Tymczasem wyrosła jej dorosła już prawie córka którą opiekuje się toksycznie bym nawet powiedziała.
W tym całym zamieszaniu nikt nie zwraca uwagi na małżeństwo rodziców Touli które nie do końca jest małżeństwem.
Sama rodzinka jest nie do pozazdroszczenia hi hi, są głośni, inwazyjni, żywiołowi i wtrącają wszędzie swe greckie lub częściowo greckie nosy.
Od pierwszej części minęło już kilkanaście lat a przerwa tylko dobrze zrobiła bohaterom.
Nic nie stracili na swoim uroku a nawet jakby dojrzeli w swoich rolach.
Cała pompa z przygotowaniem kolejnego greckiego weselicha to zabawne perypetie, wydarzenia, psoty czy gagi.
Po raz kolejny polecam gorąco film do obejrzenia, będziecie się dobrze bawić.
Nie wydaje mi się wcale słabszy od pierwszej części.
Najbardziej jednak zwróciła moją uwagę sama scenarzystka i aktorka Nia Vardalos przy kręceniu drugiej części miała już na karku 54 wiosenki a wygląda tak jak w pierwszej części, a nawet lepiej.
Fenomen to czy skalpel ? ale czy to ważne? najważniejszy jest tu film, na który zapraszam.
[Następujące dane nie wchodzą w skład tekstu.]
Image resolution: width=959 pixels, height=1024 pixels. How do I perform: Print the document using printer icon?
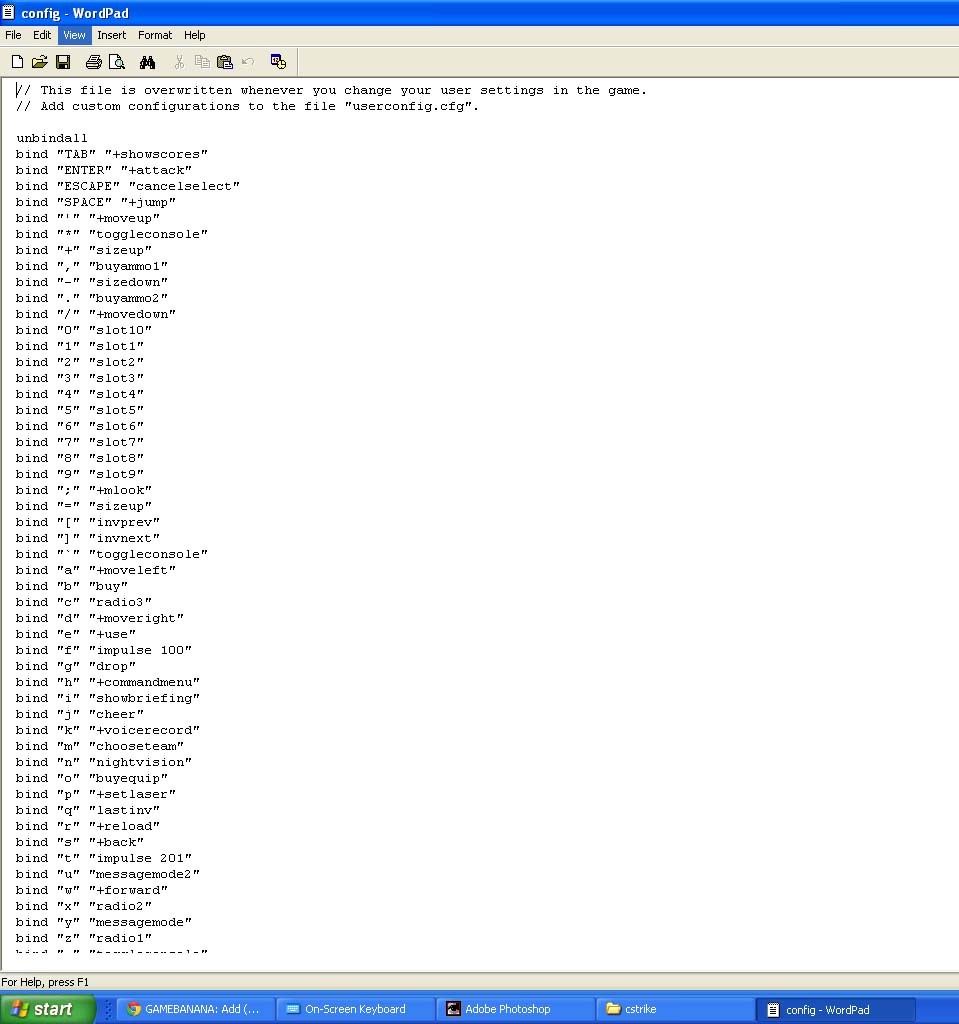94,62
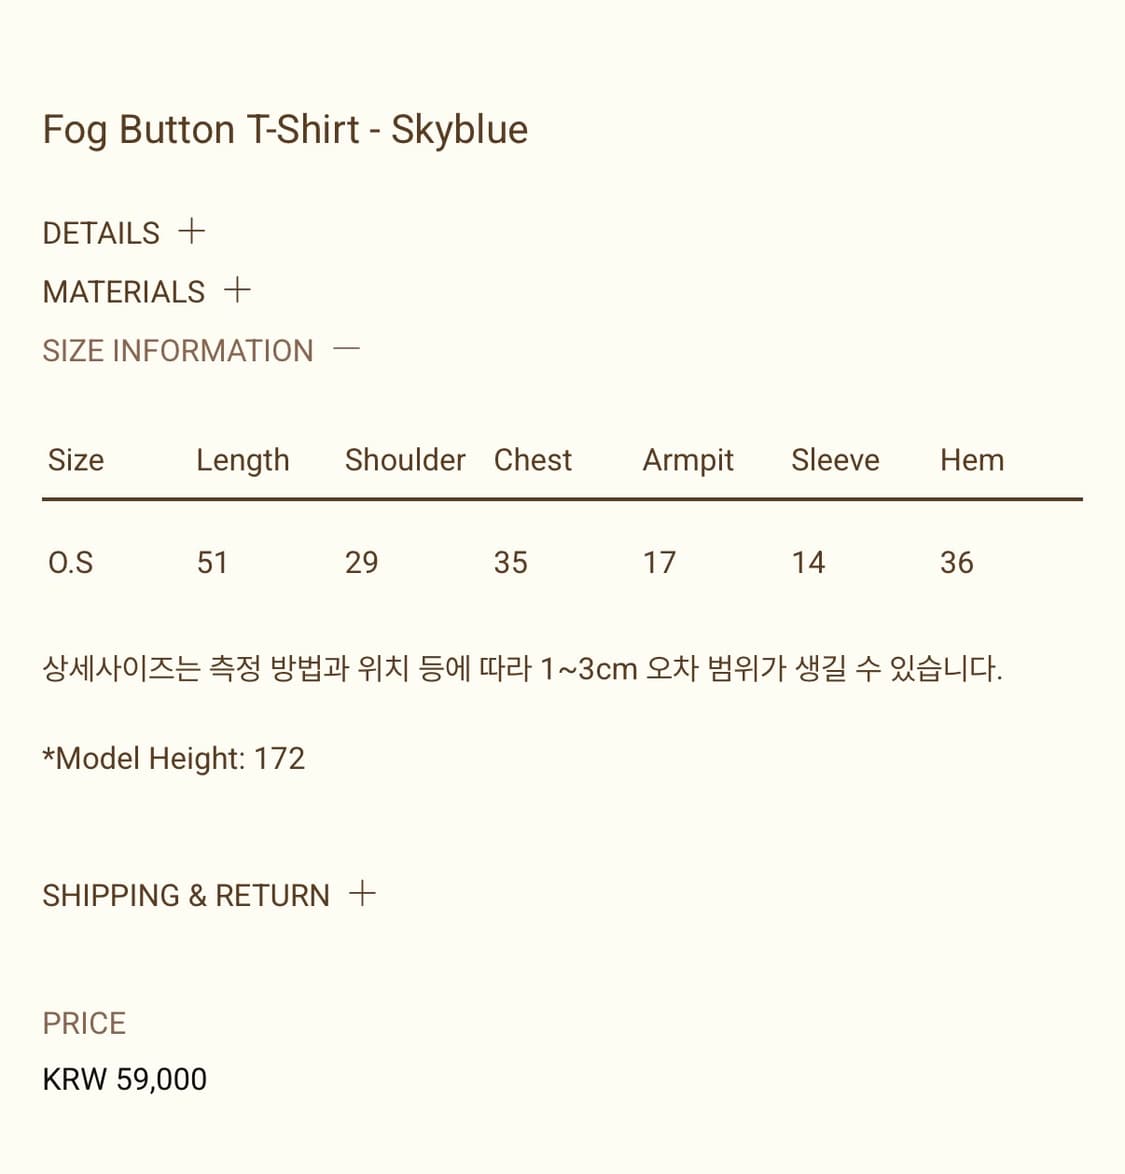Select the O.S size option

coord(71,562)
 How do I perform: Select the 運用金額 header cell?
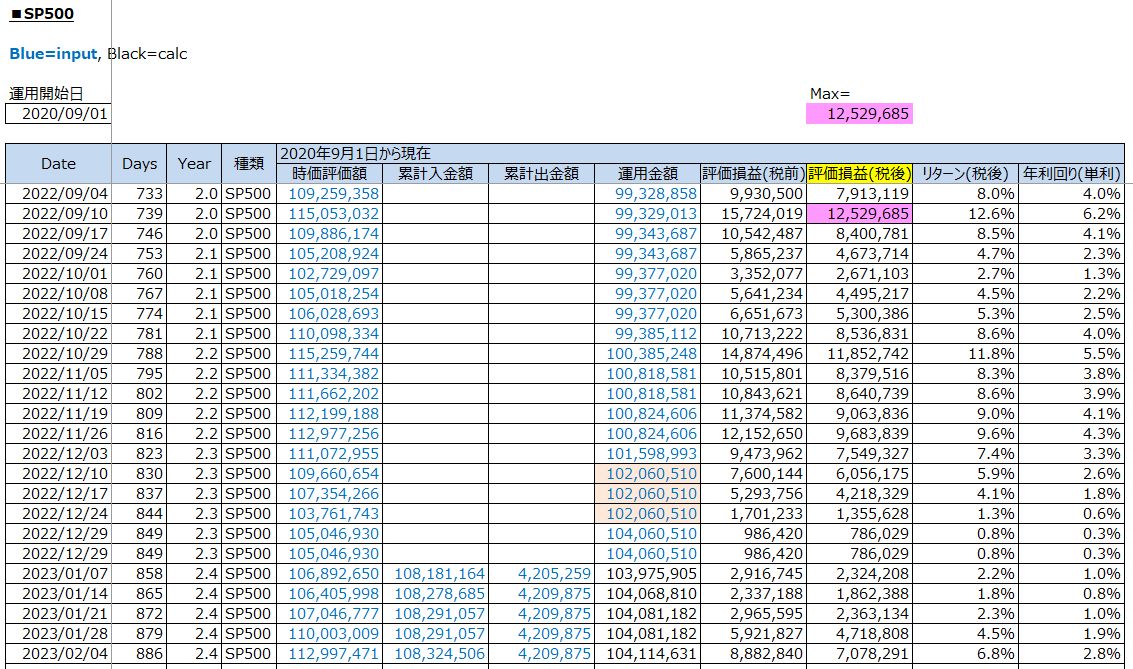click(647, 173)
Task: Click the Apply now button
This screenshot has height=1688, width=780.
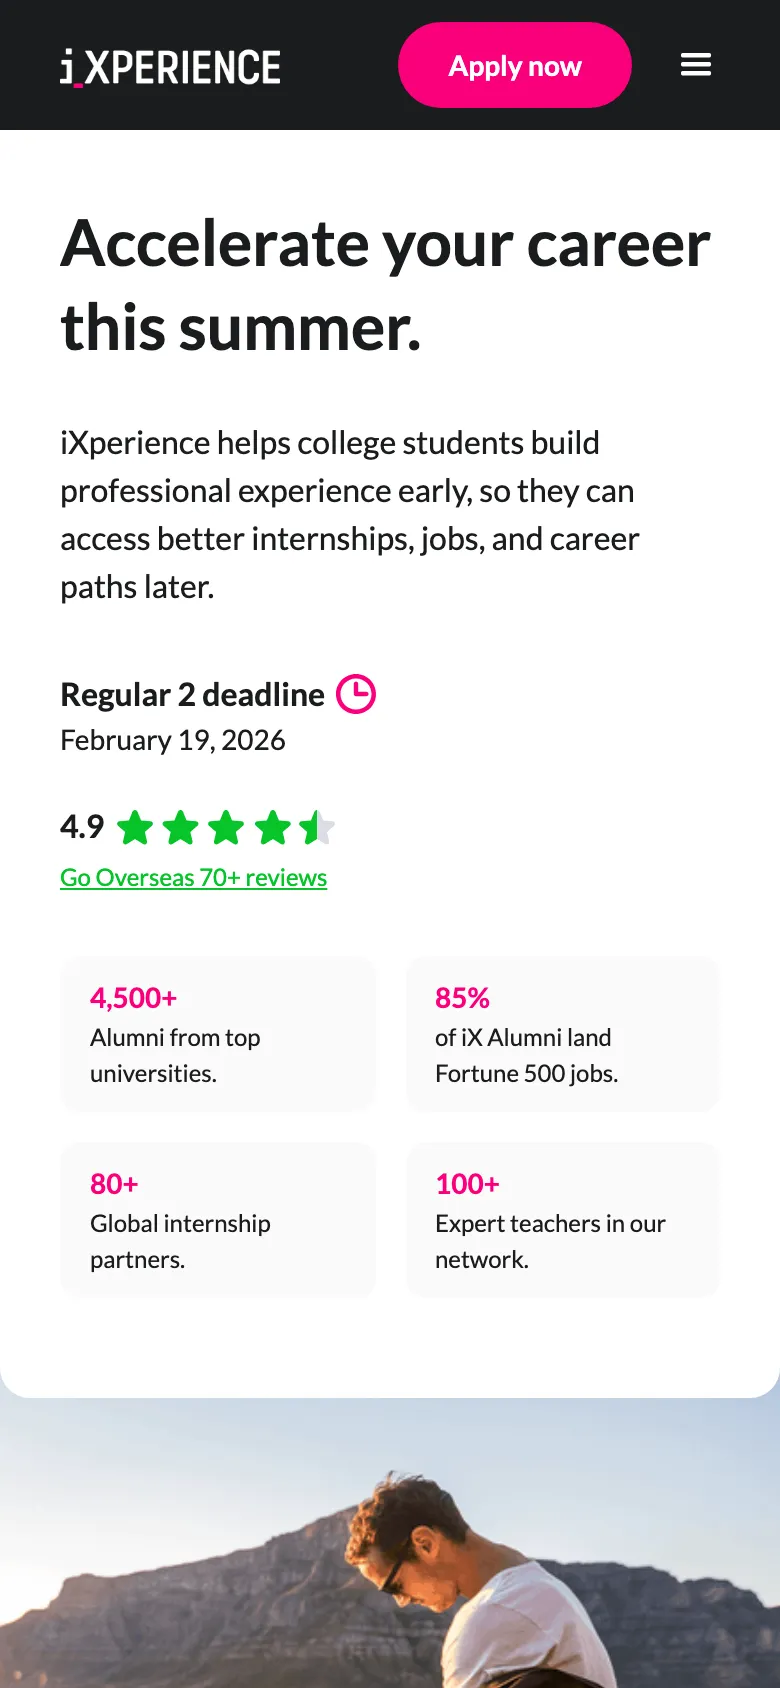Action: tap(515, 65)
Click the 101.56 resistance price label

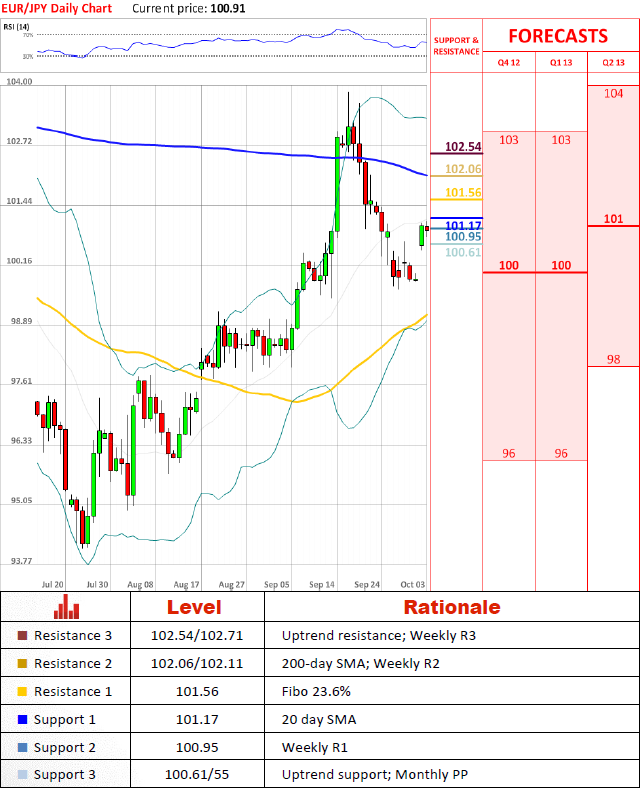click(463, 192)
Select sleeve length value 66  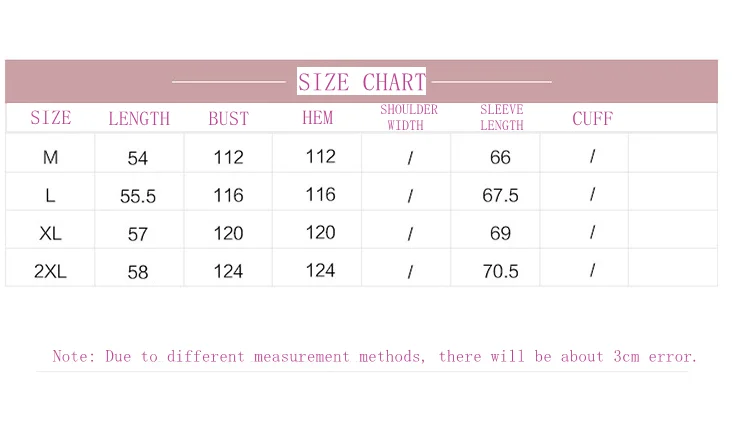coord(500,157)
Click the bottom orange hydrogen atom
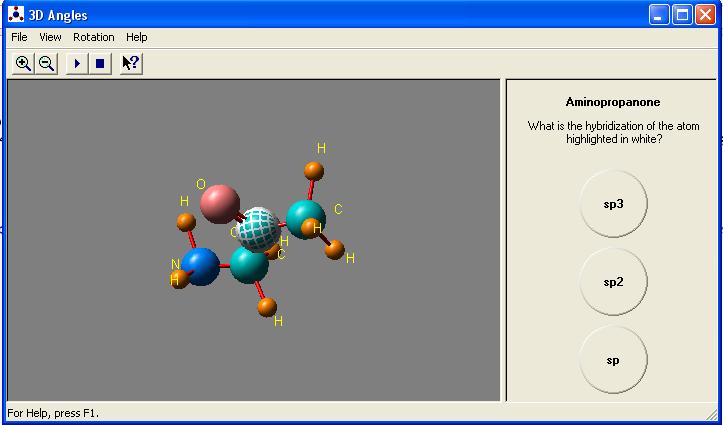The image size is (723, 425). (267, 306)
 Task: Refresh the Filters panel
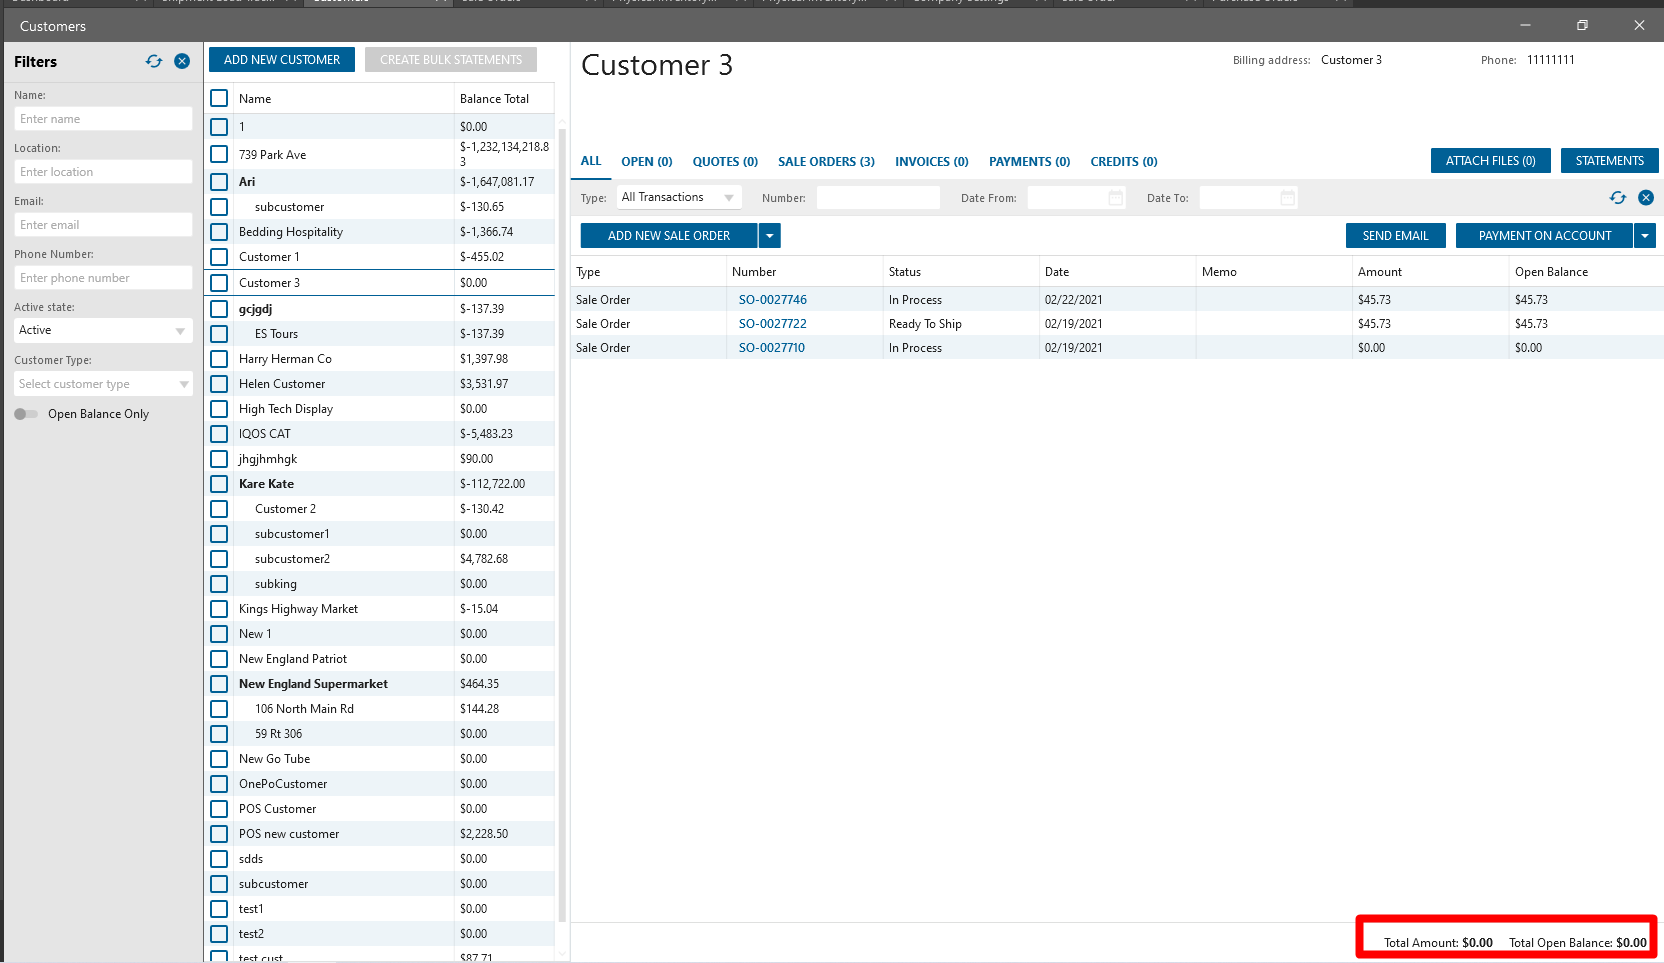coord(154,61)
Smakowite dania rodem z greckich stołów przewijają się w tle i tak smakowita spanakopita czy mega słodka baklava zachęcają do skosztowania.
Na greckich stołach zawsze jest pysznie i aromatycznie aż ślinka cieknie na samą myśl.
Opa!
Czekam na opinie.
Źródło.
0 komentarze
Prześlij komentarz
Miło że mnie odwiedziłeś....zostaw po sobie ślad.
Anonimie-podaj swoje imię.
Jeśli podoba Ci się mój blog to proszę dodaj go do obserwowanych.
Dziękuję i zapraszam ponownie.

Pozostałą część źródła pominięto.